DMARDs Triple Therapy Provides Better Cost-Effective First Line Strategy for RA, Study Finds

DMARDs Triple Therapy Provides Better Cost-Effective First Line Strategy for RA, Study Finds

Results of a recent study showed that biological therapy regimens, such as Enbrel (etanercept), Humira (adalimumab), ‎Remicade (infliximab), ‎Simponi (golimumab), or ‎Cimzia (certolizumab), are less cost-effective compared to DMARD combination in triple therapy with ‎Azulfidine (sulfasalazine), ‎Plaquenil (hydroxychloroquine), and ‎Trexall (methotrexate) in the treatment of rheumatoid arthritis (RA).

Importantly, this triple therapy also was found to be as effective as biological therapies.

This finding resulted from a comprehensive cost-effectiveness analysis conducted in a study titled “Triple Therapy Versus Biologic Therapy for Active Rheumatoid Arthritis,” published in the journal Annals of Internal Medicine.

According to the current guidelines from the American College of Rheumatology, biological therapies should be initiated only upon treatment with conventional disease-modifying anti-rheumatic drugs (DMARDs).

For many patients, however, DMARDs are ineffective in the management of RA symptoms; therefore, biological medicines have become widely used, standing among the 10 top-selling drugs in the past 10 years.

This tendency has increased RA therapies’ financial burden because the market value of biological drugs is much higher compared to DMARDs, which are relatively inexpensive.

The Rheumatoid Arthritis Comparison of Active Therapies (RACAT) trial (NCT00405275) compared the benefits of treatment with the biological drug Enbrel combined with DMARD Trexall as a first-line strategy, to initiating treatment with DMARDs triple therapy first (Azulfidine, ‎Plaquenil and ‎Trexall).

This study enrolled a total of 352 patients who did not respond to standard care with methotrexate.

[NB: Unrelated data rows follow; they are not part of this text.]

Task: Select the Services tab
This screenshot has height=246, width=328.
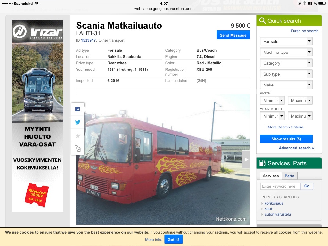Action: click(271, 176)
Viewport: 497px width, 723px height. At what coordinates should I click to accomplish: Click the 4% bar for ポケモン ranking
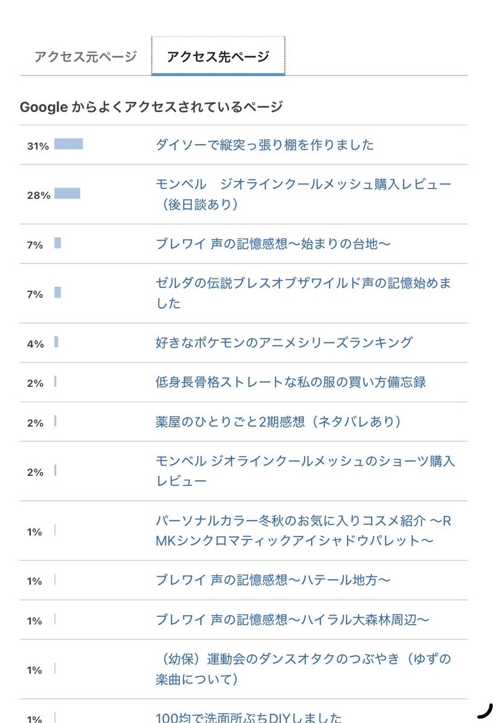pyautogui.click(x=57, y=342)

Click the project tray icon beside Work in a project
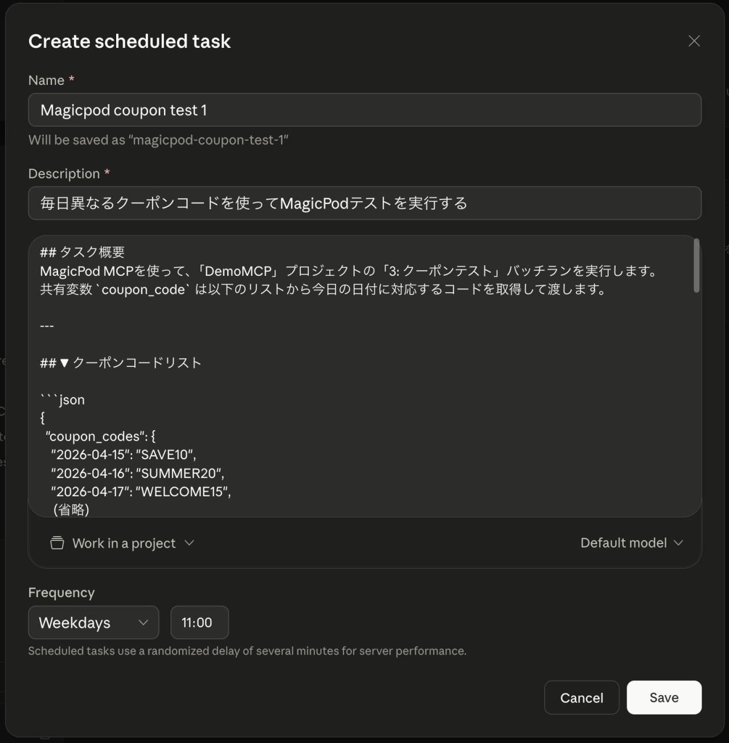coord(57,543)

After evaluation of the effectiveness of the different therapeutic strategies on controlling RA symptoms, the researchers found that the triple therapy was as effective as biological drugs. Patients who did not show meaningful improvements with Enbrel-Trexall after 24 weeks presented a favorable response to triple therapy. These results raised many questions regarding cost-effectiveness of RA treatment options.

Researchers from the University of British Columbia and St Paul’s Hospital, Vancouver, estimated the cost-effectiveness of each first-line treatment regimen for RA.

Taking into consideration the RACAT trial results, the investigators found that Enbrel-Trexall as first-line therapy provided small improvements to the quality of life of patients. Long-term analysis showed that Enbrel-Trexall would result in 0.15 additional lifetime quality-adjusted life years (QALY), but at the additional cost of $77 290.

The marginal positive effects of biological medicines were found to be associated to substantially higher financial burden.

Compared to triple therapy, administration of first-line biologics led to an incremental cost-effectiveness ratio of $521,520 per QALY per patient, which is far above what is considered acceptable to the U.S. healthcare system.

“In patients who have RA not adequately controlled by methotrexate alone, we found that the additional costs associated with using etanercept [Enbrel]–methotrexate [Trexall] before triple therapy do not provide good value,” the authors wrote.

“Even from a long-term perspective, under optimistic scenarios, first-line therapy with etanercept [Enbrel]–methotrexate [Trexall] or other biologics likely is not a cost-effective use of resources compared with using triple therapy first,” they concluded.